_Documento fuente_:

______________________________

Efectivamente, un 16 de mayo de hace cincuenta años, el Comité Central del Partido Comunista de China reunido en Beijing en sesión ampliada aprobó un comunicado que marcaría el comienzo de la llamada oficialmente Gran Revolución Cultural Proletaria, de la que también este año se cumplen cuarenta años de su finalización. 

Si 1966 marcó el comienzo de un movimiento político que sacudió todas las estructuras del país y la vida diaria de su población, una década más tarde, y tras la muerte de Mao Zedong el 9 de septiembre, en 1976 se da oficialmente por terminado lo que ahora oficialmente se conoce como “los diez años del caos”.

Mi llegada a China se produce a mediados de 1975, o sea en la fase final de la Revolución Cultural. Los años más convulsos y violentos de la misma –entre 1966 y 1969- ya habían pasado; habían sido años de grandes movilizaciones de millones de “guardias rojos”, años de violencia física contra todo lo que representaba “lo viejo”, contra los llamados “seguidores del camino capitalista” dentro del Partido Comunista, años con centros de enseñanza cerrados, años donde se vivió con más fuerza que nunca el culto a la personalidad de Mao Zedong.

Sin embargo, la Revolución Cultural no había terminado en 1975 y, a medida que se acercaba la muerte de Mao, se agudizaba la lucha interna en el Partido y el Gobierno sobre cuál era el rumbo que debía tomar China tras la desaparición del llamado “Gran Timonel”.

Nuestra llegada coincidió con un movimiento de “crítica a Lin Biao y Confucio” al que siguió otro de crítica a la novela clásica china “A la orilla del agua” que escondía una crítica velada por parte de la Banda de los Cuatro a Zhou Enlai, quien fallecería en enero de 1976.

______________________________

_Datos de entrada_:

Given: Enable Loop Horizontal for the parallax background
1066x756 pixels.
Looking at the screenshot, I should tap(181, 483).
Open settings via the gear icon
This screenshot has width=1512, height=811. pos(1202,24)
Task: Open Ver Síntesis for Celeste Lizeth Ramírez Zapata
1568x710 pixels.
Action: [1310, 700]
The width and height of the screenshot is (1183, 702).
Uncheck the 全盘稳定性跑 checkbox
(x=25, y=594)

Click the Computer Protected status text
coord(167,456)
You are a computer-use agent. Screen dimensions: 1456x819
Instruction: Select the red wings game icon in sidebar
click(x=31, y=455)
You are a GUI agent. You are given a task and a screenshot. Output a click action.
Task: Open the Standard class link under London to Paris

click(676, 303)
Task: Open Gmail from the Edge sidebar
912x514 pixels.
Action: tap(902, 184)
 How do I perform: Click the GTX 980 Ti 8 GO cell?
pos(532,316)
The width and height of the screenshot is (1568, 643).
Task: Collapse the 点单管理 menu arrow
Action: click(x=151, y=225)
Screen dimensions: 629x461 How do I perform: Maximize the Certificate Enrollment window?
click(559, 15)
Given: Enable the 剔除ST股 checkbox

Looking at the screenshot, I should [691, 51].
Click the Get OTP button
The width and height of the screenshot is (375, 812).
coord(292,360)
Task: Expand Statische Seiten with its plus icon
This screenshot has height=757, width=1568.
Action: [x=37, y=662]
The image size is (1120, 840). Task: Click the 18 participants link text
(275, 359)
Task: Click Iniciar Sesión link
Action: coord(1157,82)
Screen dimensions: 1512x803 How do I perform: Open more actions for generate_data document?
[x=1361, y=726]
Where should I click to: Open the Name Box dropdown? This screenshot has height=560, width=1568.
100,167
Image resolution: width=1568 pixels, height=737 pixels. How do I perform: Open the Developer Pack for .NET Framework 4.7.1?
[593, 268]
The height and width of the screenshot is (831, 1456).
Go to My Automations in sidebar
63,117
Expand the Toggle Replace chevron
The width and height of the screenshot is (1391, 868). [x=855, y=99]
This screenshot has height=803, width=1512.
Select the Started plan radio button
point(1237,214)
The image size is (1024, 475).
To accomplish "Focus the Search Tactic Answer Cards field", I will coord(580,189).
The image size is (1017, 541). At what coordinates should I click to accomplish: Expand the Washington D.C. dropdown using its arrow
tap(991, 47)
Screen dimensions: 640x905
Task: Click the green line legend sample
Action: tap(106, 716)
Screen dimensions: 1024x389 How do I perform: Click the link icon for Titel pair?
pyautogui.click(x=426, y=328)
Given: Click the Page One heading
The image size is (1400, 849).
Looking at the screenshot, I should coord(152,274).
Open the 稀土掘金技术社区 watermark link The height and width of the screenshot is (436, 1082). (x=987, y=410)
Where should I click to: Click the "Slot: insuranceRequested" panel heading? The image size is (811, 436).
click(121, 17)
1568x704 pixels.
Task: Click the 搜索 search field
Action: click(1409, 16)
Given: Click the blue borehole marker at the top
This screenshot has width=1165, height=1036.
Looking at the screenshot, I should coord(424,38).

______________________________

_Objetivo 1_: Reproduce el fragmento del texto sobre la Revolución Cultural desde "Mi llegada a" hasta "de Mao Zedong.", sustituyendo "centros de enseñanza" por "escuelas".
_Objetivo 2_: Pasa a una lista numerada las filas desde la línea con "The image size is (1017, 541)." hasta la línea con "Action: tap(106, 716)", ambas incluidas, y omite las líneas en blanco.

_Resultado final 1_:
Mi llegada a China se produce a mediados de 1975, o sea en la fase final de la Revolución Cultural. Los años más convulsos y violentos de la misma –entre 1966 y 1969- ya habían pasado; habían sido años de grandes movilizaciones de millones de “guardias rojos”, años de violencia física contra todo lo que representaba “lo viejo”, contra los llamados “seguidores del camino capitalista” dentro del Partido Comunista, años con escuelas cerrados, años donde se vivió con más fuerza que nunca el culto a la personalidad de Mao Zedong.

_Resultado final 2_:
1. The image size is (1017, 541). At what coordinates should I click to accomplish: Expand the Washington D.C. dropdown using its arrow
2. tap(991, 47)
3. Screen dimensions: 640x905
4. Task: Click the green line legend sample
5. Action: tap(106, 716)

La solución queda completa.